Melempar dengan Batu
Ibnu Hibban dan Ibnu Huzaimah telah mengeluarkan hadits dalam kitab Shahih-nya dari Thariq al-Muharibi, ia berkata; Aku melihat Rasulullah saw. lewat pasar Dzil Majaz. Ia memakai jubah berwarna merah. Beliau bersabda: Wahai manusia, katakanlah Lâ Illâha Illallâh, niscaya kalian akan berbahagia. Pada saat itu ada seorang laki-laki yang mengikuti Rasulullah saw. sambil melemparinya dengan batu. Akibatnya tumit dan betis beliau berdarah. Orang itu berkata, “Wahai manusia!, Jangan mengikutinya karena ia adalah pendusta.” Aku berkata, “Siapa orang itu?” Mereka berkata, “Ia adalah anak muda dari bani Abdil Muthalib.” Aku berkata lagi, “Lalu siapa orang yang mengikutinya sambil melemparinya dengan batu?” Mereka berkata, “Abdul Uzza”, Abû Lahab.

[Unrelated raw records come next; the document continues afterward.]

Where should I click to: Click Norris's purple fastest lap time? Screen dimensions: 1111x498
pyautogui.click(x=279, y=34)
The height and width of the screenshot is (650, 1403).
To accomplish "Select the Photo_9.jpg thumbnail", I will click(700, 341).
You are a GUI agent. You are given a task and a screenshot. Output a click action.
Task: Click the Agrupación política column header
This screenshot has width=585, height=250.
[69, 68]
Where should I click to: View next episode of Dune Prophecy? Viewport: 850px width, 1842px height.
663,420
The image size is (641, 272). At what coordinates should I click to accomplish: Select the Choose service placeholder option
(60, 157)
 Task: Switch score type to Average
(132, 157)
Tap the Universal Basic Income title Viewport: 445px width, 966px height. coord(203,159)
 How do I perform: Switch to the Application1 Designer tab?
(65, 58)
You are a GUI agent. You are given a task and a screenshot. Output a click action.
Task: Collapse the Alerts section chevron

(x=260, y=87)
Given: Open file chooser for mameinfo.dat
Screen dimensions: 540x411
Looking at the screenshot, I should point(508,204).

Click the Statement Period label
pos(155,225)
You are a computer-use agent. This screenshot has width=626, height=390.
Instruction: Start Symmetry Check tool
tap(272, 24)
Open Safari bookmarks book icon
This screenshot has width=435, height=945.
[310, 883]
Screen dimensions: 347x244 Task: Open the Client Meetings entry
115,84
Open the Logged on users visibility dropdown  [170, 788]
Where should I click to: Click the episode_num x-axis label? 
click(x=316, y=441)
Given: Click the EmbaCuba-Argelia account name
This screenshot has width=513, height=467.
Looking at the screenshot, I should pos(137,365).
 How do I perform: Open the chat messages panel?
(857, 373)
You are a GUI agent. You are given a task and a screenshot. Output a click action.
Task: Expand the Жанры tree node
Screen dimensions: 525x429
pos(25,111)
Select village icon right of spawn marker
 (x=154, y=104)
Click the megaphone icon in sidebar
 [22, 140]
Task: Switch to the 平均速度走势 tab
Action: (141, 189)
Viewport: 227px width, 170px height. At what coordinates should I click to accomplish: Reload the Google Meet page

Melempar Kotoran, seperti Kotoran Unta dan Lainnya
Imam al-Bukhâri telah meriwayatkan dari Abdullah ra., ia berkata; Ketika Nabi saw. sedang sujud dan di sekitarnya terdapat sekelompok orang Quraisy, datanglah Uqbah bin Abi Mu’ith dengan membawa kotoran unta yang telah disembelih dan melemparkannya ke punggung Nabi saw; maka Nabi tidak mengangkat kepalanya. Kemudian Fatimah datang dan mengambil kotoran itu dari punggung Nabi saw. Beliau membiarkan apa yang dilakukan orang-orang Quraisy itu kemudian bersabda: Ya Allah, binasakanlah segolongan orang Quraisy, yaitu Abû Jahal bin Hisyam, Uthbah bin Rabî’ah, Syaibah Ibnu Rabî’ah, Umayah
Bin Khalaf atau Ubay bin Khalaf, (dua nama yang terakhir merupakan keraguan dari perawi hadits ini). Abdullah berkata, “Di kemudian hari aku melihat mereka telah
terbunuh dalam perang Badar. Mereka semua dilemparkan ke dalam sumur Badar kecuali Umayah atau Ubay. Tubuhnya telah terpotong-potong sehingga tidak dilemparkan ke sumur.” Ibnu Sa'ad telah meriwayatkan dalam ath-Thabaqat dari dari ‘Aisyah ra., ia berkata; Rasulullah saw. bersabda: Aku berada di antara kejahatan dua tetangga, yaitu Abû Lahab dan ‘Uqbah bin Abi Mu’ith. Keduanya suka membawa kotoran unta kemudian dilemparkan ke pintu rumahku. Bahkan mereka (orang Quraisy) pun suka membawa sebagian kotoran kemudian dilemparkan ke rumahku.
Kemudian Rasul saw. keluar membawa kotoran itu seraya berkata, “Wahai bani Abdu Manaf, pertetanggaan seperti apakah ini?” Kemudian Nabi saw. melemparkannya ke jalan.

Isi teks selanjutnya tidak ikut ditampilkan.